- **PAGE EXCERPT**
__________
The predominance of the esterified and the free forms in seeds has been also reported by Katayama and Katoh (1973) during the ripening of soybean seeds. Davis and Poneleit (1974) revealed in corn seeds high proportions of free sterols at the beginning of seed development, which decreased during ripening in favor of esterified sterols probably by the activation of the acyl glycerol: sterol acyltransferase.
The optimization of the extraction yield of the volatiles contained in the oleoresin by the technique of dynamic headspace showed that 3 h is the time that permits the extraction of the maximum number of compounds, which is equivalent to 18 volatiles illustrated in Table 4. These compounds belong to four chemical classes: monoterpenic hydrocarbons forming 86.3% of the total volatiles with p-cymene as the major compound (53.1%) followed by ocimene (18.5%); monoterpenic alcohols representing 7.1% of the total volatiles and with octen-3-ol as the major compound (6.5%); terpenic ethers represented only by 1,8-cineole with a percentage of 1.9%; and monoterpenic phenols represented only by thymol with a rate of 1.8% of total compounds.
__________
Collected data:
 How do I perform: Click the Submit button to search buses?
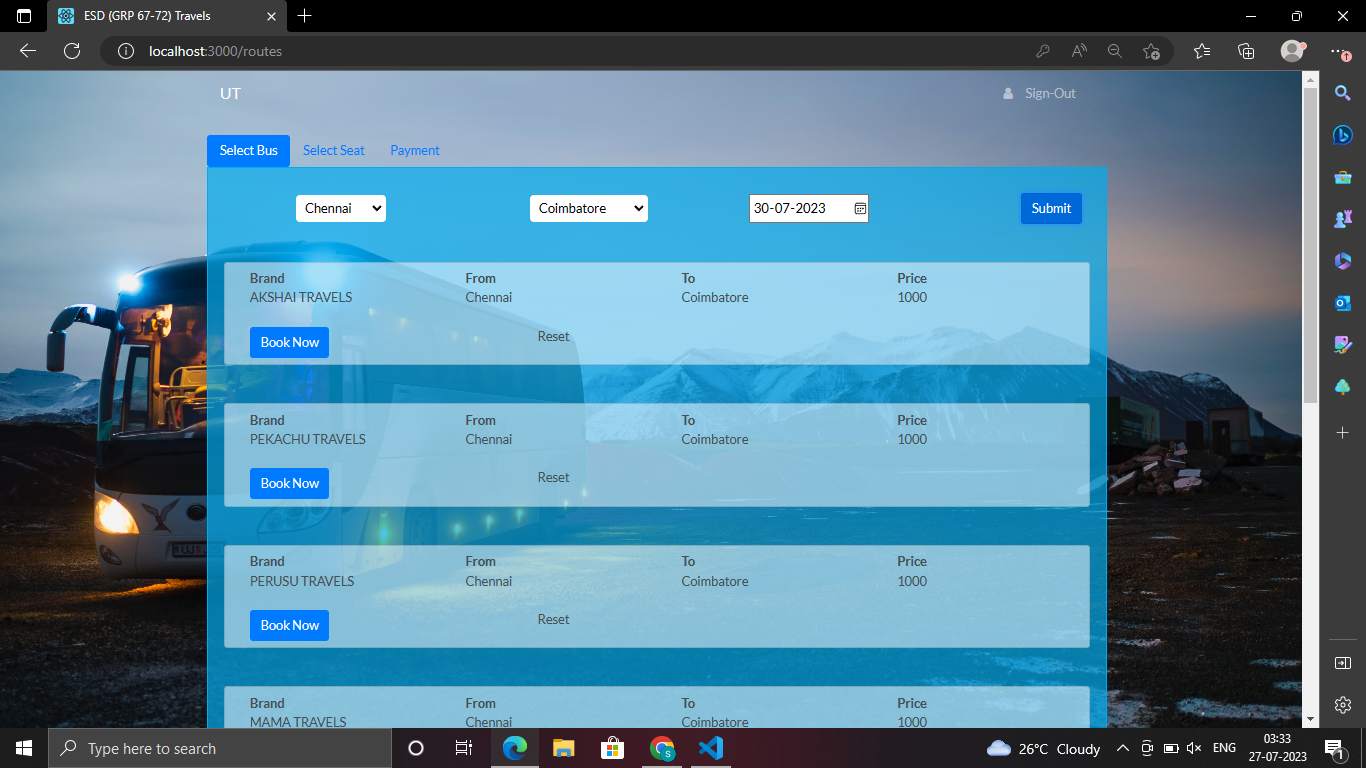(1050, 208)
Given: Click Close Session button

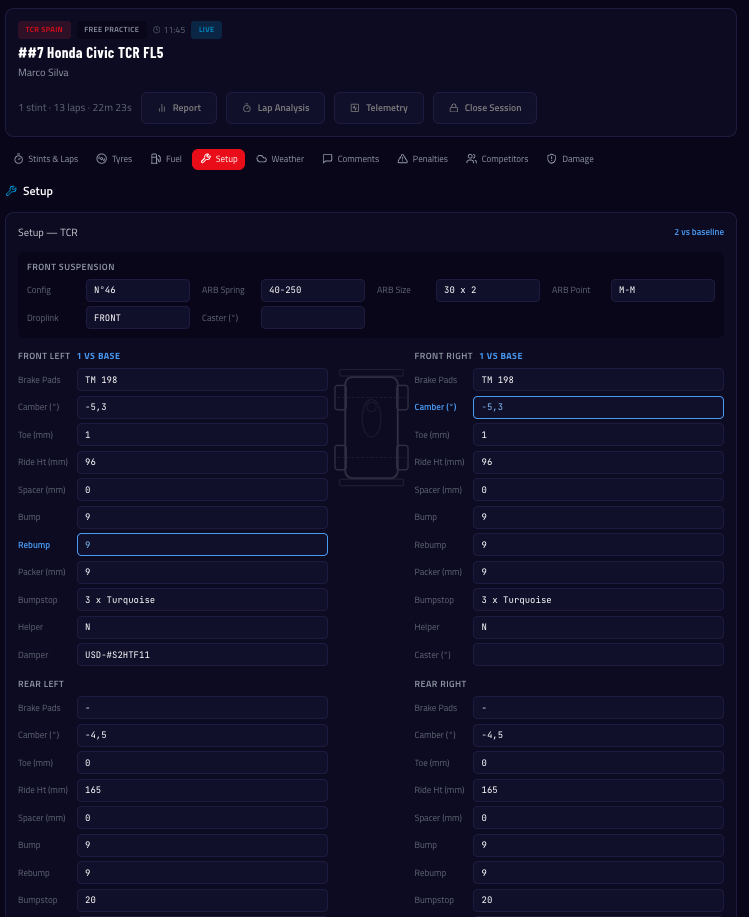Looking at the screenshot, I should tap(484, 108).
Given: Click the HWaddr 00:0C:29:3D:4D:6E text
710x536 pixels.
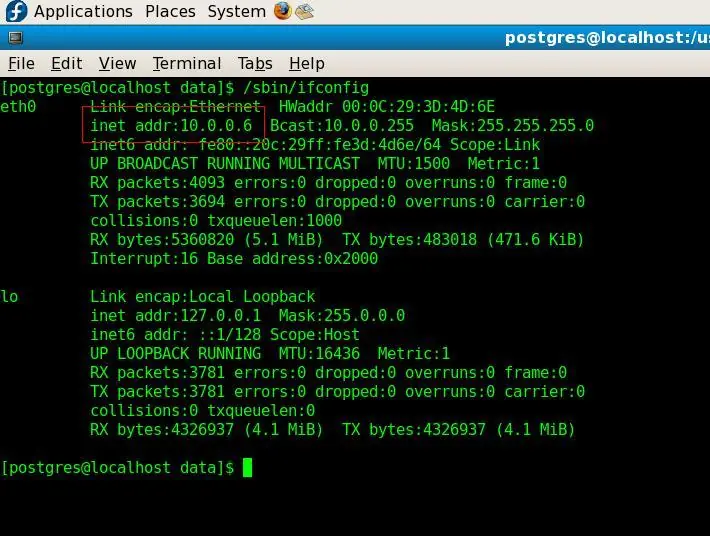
__________
- **REQUIREMENT A**
Translate this sentence from the page excerpt into French: "The predominance of the esterified and the free forms in seeds has been also reported by Katayama and Katoh (1973) during the ripening of soybean seeds."
- **REQUIREMENT B**
Reproduce the section of the page excerpt above that opens with the words containing "The optimization of" and closes with "of total compounds.".

- **ANSWER AREA A**
La prédominance des formes estérifiées et libres dans les graines a également été rapportée par Katayama et Katoh (1973) au cours de la maturation des graines de soja.

- **ANSWER AREA B**
The optimization of the extraction yield of the volatiles contained in the oleoresin by the technique of dynamic headspace showed that 3 h is the time that permits the extraction of the maximum number of compounds, which is equivalent to 18 volatiles illustrated in Table 4. These compounds belong to four chemical classes: monoterpenic hydrocarbons forming 86.3% of the total volatiles with p-cymene as the major compound (53.1%) followed by ocimene (18.5%); monoterpenic alcohols representing 7.1% of the total volatiles and with octen-3-ol as the major compound (6.5%); terpenic ethers represented only by 1,8-cineole with a percentage of 1.9%; and monoterpenic phenols represented only by thymol with a rate of 1.8% of total compounds.